Jo Cameron has a rather unusual superpower: she doesn't feel pain, or only very slightly, and she didn't even realise this wasn't normal until she was in her 60s. Now scientists have identified the genetic mutation they think is responsible.
While the idea of a pain-free life might sound appealing at first, pain is actually really useful for living – otherwise you don't know when your hand is on a hot burner or when you've badly twisted your ankle.
Cameron, who lives in Scotland, is now 71, but it was only after an operation on her hand five years ago that doctors noticed her immunity to pain, and referred her to specialists for genetic analysis.
Normally, the surgery causes a lot of discomfort, but it didn't for her.
"Looking back, I realise I hadn't needed painkillers, but if you don't need them you don't question why you don't," Cameron told Claire Diamond at the BBC.
"You are what you are, until someone points it out you don't question it. I was just a happy soul who didn't realise there was anything different about me."
Cameron reports not noticing she was burning her arm on the stove until she smelled the burning flesh, and even the experience of childbirth didn't cause her any pain: "It was quite enjoyable really," she says.
The DNA analysis revealed two notable genetic mutations: first, a suppression of the FAAH gene, which normally breaks down a chemical called anandamide in the body. The effects of anandamide are similar to the effects of smoking cannabis, and if it's not broken down, it acts more strongly as a buffer to pain and anxiety.
That mutation is actually relatively common in the general population, but the second one isn't – Cameron was also found to have missing DNA information in a pseudogene the researchers called FAAH-OUT. That means the FAAH gene is more or less completely disabled.
Such a unique combination of genetic tweaks led to Cameron having more than twice the normal level of anandamide in her system. Taken together, these mutations seem to reduce pain and anxiety, while also boosting happiness, forgetfulness, and wound healing.

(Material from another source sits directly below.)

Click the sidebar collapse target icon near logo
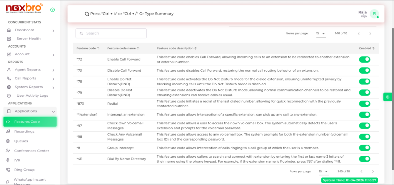394x185 pixels. point(52,10)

Those other characteristics also set Cameron apart from the rest of us. Her injuries heal up unusually quickly, and she never gets worried or afraid – in stress and depression tests she regularly gets the lowest score.
"I was quite amused when I found out," Cameron told Ian Sample at The Guardian. "And then they told me about these other things, the happiness and the forgetfulness."

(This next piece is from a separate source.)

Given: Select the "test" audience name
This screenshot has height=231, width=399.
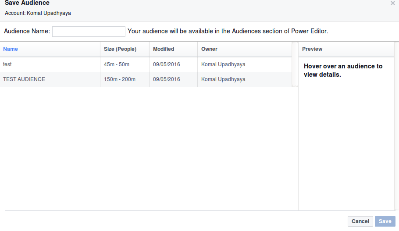Looking at the screenshot, I should pyautogui.click(x=7, y=64).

"I'm always forgetting things; I always have done. It's good in lots of ways but not in others. I don't get the alarm system everyone else gets."
Cameron tells the story of breaking her arm when she was eight and not noticing until it began to set at an odd angle; and of having her car flipped in a road accident and calmly walking away to comfort the other driver involved.
While pain can be a useful "alarm system" that keeps us safe, when that system goes into overdrive the effects can be unbearable – as people with chronic pain know. Experts are hoping that Jo Cameron (and others like her) can teach us more about how to treat pain in the future.
That might be helping people suffering from chronic pain, or improving recovery times for those who've been through surgery. While previous research has looked at lowering FAAH production, the FAAH-OUT gene offers up a new avenue to explore.
"People with rare insensitivity to pain can be valuable to medical research as we learn how their genetic mutations impact how they experience pain," said one of the researchers, James Cox from University College London in the UK.
"We would encourage anyone who does not experience pain to come forward."
The researchers note that this research could have "immense" implications, as over time the discoveries could lead to better pain management and anxiety treatments.
"Learning about it now fascinates me as much as it does anyone else," says Cameron, who is glad that her genetic makeup could help further clinical research.
"I would be elated if any research into my own genetics could help other people who are suffering."
The research has been published in the British Journal of Anaesthesia.